Conflict is an opportunity to hear something different to your voice, have another opinion offered to you, becoming aware of what triggers you, where your boundaries are and many other gifts.
Conflict can become unhealthy when the tone of the conversation becomes hurtful and of an attacking or defending nature leaving you wanting to avoid any further potential conflict.
What if you selected a different path – one of being curious of the other voice in the room – with no attachment to the outcome. In other words, often when we hear a different opinion we might want to provide them with more information to convince them to change their mind. In essence we start to move to a place where they are wrong and try to shift them to our way of thinking. The trick is to rather stay curious of where they are, what their perspective is, their feelings and experience but not to attach any personal responsibility to self for their experience.

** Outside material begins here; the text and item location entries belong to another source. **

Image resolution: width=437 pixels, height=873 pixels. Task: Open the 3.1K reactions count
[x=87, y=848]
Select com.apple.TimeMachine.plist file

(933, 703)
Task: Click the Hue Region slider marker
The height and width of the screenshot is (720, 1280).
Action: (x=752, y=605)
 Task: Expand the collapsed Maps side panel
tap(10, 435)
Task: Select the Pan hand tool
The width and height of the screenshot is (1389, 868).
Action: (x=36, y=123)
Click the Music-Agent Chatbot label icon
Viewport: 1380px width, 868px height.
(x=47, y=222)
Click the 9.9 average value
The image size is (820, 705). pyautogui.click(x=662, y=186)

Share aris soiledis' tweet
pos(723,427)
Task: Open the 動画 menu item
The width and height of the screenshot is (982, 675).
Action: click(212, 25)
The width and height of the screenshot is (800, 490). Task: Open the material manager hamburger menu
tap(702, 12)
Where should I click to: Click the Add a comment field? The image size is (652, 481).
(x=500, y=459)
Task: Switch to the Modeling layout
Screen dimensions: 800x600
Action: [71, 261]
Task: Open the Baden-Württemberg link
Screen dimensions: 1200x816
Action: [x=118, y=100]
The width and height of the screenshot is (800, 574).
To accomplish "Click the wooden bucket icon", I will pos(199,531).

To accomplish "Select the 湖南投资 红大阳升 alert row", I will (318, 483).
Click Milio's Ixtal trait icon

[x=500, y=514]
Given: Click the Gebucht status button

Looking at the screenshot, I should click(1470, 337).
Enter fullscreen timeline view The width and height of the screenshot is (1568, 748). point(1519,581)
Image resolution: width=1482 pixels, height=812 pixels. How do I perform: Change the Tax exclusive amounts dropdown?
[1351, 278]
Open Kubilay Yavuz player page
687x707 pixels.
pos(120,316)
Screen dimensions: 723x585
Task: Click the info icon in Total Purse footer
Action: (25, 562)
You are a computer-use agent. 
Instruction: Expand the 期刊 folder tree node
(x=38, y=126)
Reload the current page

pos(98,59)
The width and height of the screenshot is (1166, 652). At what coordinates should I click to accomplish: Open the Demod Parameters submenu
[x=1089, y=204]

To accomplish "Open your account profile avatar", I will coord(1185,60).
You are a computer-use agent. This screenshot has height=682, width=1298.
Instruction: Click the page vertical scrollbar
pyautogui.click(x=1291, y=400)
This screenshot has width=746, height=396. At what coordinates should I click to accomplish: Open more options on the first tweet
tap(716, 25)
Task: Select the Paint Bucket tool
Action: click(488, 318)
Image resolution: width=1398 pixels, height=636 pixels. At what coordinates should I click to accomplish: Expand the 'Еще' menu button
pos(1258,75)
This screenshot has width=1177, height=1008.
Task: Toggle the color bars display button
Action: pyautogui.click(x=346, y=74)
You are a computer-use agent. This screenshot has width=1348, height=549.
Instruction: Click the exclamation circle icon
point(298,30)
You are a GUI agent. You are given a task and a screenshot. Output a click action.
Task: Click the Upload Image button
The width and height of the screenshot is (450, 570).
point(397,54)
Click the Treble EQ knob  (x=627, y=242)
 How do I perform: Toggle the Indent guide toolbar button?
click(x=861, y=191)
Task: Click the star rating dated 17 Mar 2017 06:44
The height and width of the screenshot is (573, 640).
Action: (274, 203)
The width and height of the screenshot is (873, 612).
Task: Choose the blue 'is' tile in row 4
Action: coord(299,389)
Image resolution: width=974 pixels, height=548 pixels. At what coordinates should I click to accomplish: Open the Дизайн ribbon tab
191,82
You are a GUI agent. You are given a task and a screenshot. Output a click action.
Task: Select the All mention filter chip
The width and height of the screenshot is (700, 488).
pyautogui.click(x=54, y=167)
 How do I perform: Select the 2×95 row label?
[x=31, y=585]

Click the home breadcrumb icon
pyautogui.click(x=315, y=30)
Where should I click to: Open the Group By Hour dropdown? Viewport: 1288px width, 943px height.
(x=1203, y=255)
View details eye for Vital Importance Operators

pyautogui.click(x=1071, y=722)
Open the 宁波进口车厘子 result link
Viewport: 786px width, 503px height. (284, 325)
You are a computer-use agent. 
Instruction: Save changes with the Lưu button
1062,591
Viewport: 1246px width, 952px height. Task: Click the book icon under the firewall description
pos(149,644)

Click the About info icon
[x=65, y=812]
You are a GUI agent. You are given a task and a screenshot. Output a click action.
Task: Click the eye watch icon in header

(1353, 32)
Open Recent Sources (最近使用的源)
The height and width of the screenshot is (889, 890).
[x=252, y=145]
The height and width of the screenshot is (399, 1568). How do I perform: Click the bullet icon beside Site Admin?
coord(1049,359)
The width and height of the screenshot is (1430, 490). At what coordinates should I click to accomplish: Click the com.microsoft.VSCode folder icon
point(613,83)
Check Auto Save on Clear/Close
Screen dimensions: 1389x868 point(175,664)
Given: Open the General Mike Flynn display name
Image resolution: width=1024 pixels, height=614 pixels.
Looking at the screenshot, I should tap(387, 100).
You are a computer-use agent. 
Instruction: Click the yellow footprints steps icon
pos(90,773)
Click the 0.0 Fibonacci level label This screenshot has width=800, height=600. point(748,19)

We all have the power to choose how we experience anything and we don’t need to take responsibility for someone else choice.
Try this technique out next time:
1. Rather than avoid the conflict. Ask the other person for their perspective.
2. Remind yourself to stay curious and keep asking to understand and not to respond.
3. Ask them if you were able to support them what would it look like for them.
4. Thank them for their honesty, openness and courage.
5. Let them know that you have heard what they said and will reflect on what you can and are prepared to do.
6. Most importantly, let them know when you will follow up with them and stick to it.